A fabricante de produtos de limpeza Ypê informou que manterá suspensa parte de sua produção de itens líquidos, mesmo após obter uma decisão favorável na Justiça contra a determinação da Agência Nacional de Vigilância Sanitária. A paralisação afeta linhas de fabricação de lava-roupas líquido, lava-louças líquido e desinfetantes identificados com lotes de final 1.
A decisão judicial, concedida na sexta-feira (08), suspendeu temporariamente a medida da Anvisa que havia proibido a fabricação, comercialização, distribuição e uso de determinados produtos das categorias lava-louças, lava-louças concentrado, lava-roupas líquido e desinfetantes da marca. Apesar do aval da Justiça, a empresa optou por manter a interrupção parcial das operações enquanto realiza adequações solicitadas pelo órgão regulador.
Segundo a Ypê, as linhas de produção já haviam sido interrompidas desde quinta-feira (07), data em que a companhia apresentou recurso administrativo contestando a decisão da agência sanitária.
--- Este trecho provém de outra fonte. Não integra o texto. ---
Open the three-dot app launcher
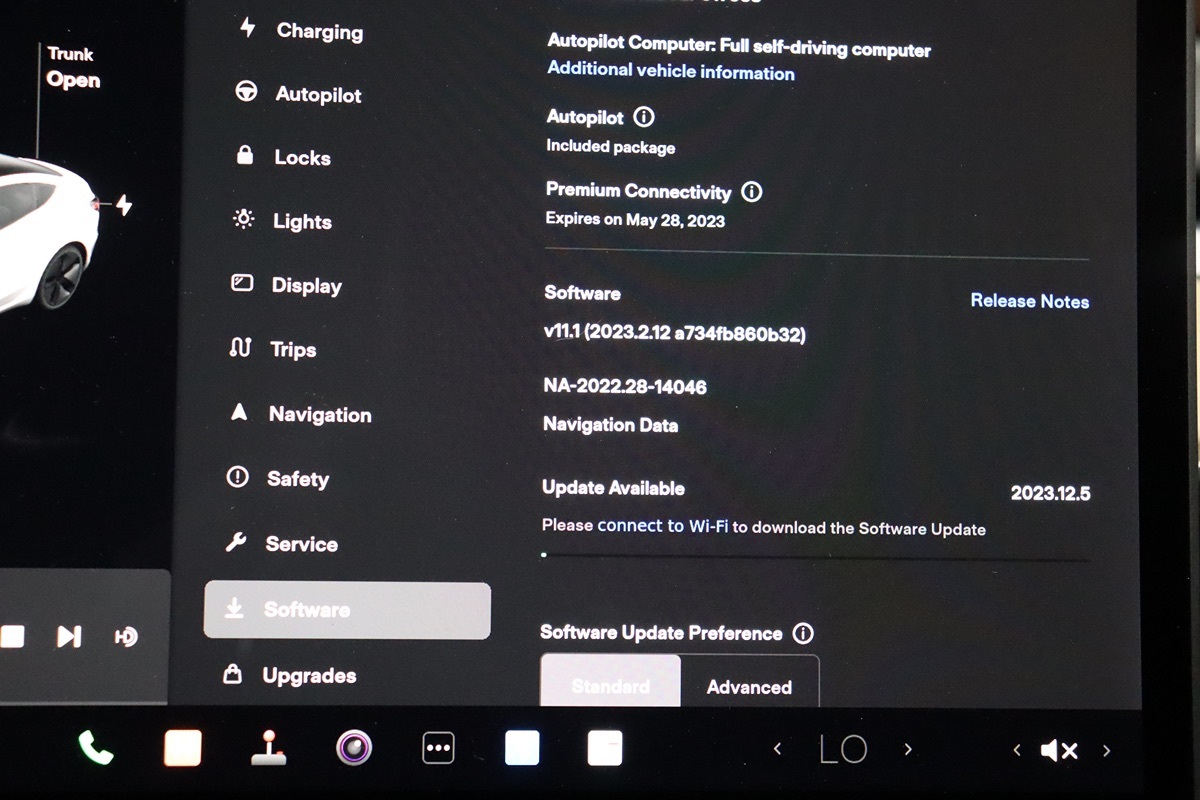Screen dimensions: 1200x800 pos(438,748)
Em nota encaminhada ao portal Metrópoles, a fabricante afirmou que a suspensão voluntária busca acelerar a implementação das medidas corretivas exigidas após uma fiscalização recente conduzida pela Anvisa.
A empresa destacou ainda que está colaborando com as autoridades para atender integralmente às determinações técnicas e garantir a retomada segura da produção e da distribuição dos produtos afetados.
Mesmo com a suspensão temporária da restrição judicialmente, a Anvisa manteve a orientação para que consumidores evitem utilizar os itens envolvidos até que haja nova manifestação oficial da agência. O órgão regulador não detalhou, até o momento, quais irregularidades motivaram a medida cautelar nem estabeleceu prazo para conclusão das análises.
O caso gerou repercussão no setor de higiene e limpeza, especialmente pela relevância da Ypê no mercado nacional. Especialistas avaliam que episódios envolvendo restrições sanitárias podem impactar diretamente a confiança do consumidor e provocar ajustes operacionais imediatos nas empresas atingidas.
A expectativa é de que novos esclarecimentos sejam divulgados nos próximos dias, tanto pela fabricante quanto pela Anvisa, à medida que avancem as inspeções técnicas e os procedimentos administrativos relacionados ao caso.